## Instructions for the task
In the news report on the hanging in Iran, how much did Iranian state media say Majid Jamali Fashi was paid to assassinate Professor Ali-Mohammadi?
*** Excerpt provided Section Begins ***
A man has been hanged in Iran after being accused of working as a spy for Israel.
Majid Jamali Fashi was executed after being found guilty of killing a nuclear scientist in 2010. He was convicted in August after a trial at a revolutionary court in Tehran.
Iranian state media said that Jamali Fashi was paid $120,000 to assassinate Professor Ali-Mohammadi, a lecturer at Tehran University, who died after a motorbike laden with explosives was detonated by remote control outside his home.
Fashi, whose official crime was reportedly "corruption on Earth", appeared in Iranian television in January to issue a confession for the killing.
He also detailed the Mossad operation and the intelligence he was said to have gathered.
However opposition groups in Iran have said Mohammdi was killed by the government for his anti-establishment views, and that Fashi's confession was made under duress.
Mohammadi is one of several Iranian nuclear experts who have been killed in suspected assassinations in recent years, as tensions over the country's nuclear programme have continued to rise.
*** Excerpt provided Section Ends ***
*** Entries shown Section Begins ***
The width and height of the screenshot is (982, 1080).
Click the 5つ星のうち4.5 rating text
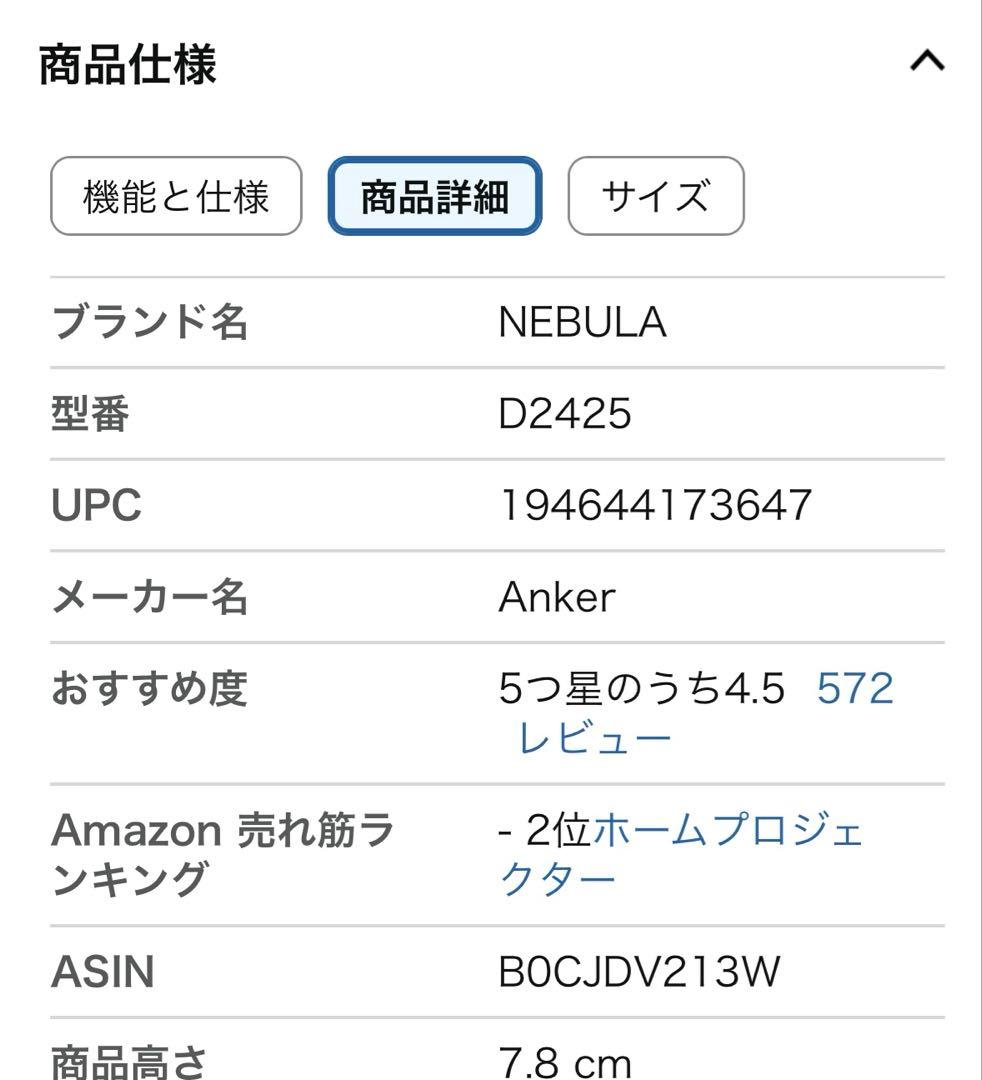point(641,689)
*** Entries shown Section Ends ***
*** Entries shown Section Begins ***
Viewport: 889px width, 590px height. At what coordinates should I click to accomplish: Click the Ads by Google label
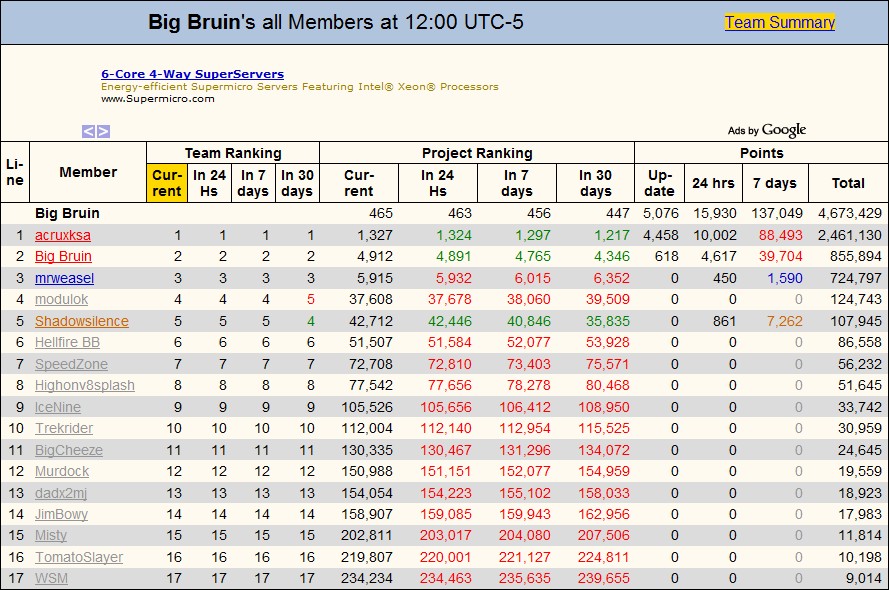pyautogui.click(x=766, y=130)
*** Entries shown Section Ends ***
*** Entries shown Section Begins ***
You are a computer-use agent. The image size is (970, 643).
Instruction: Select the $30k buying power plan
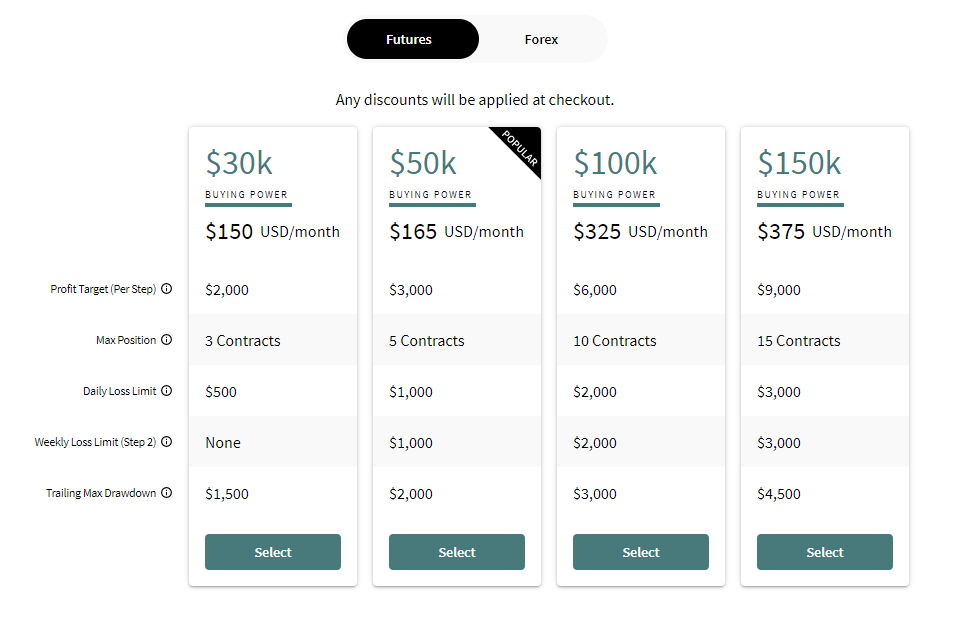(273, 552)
*** Entries shown Section Ends ***
## Answer for this exercise
$120,000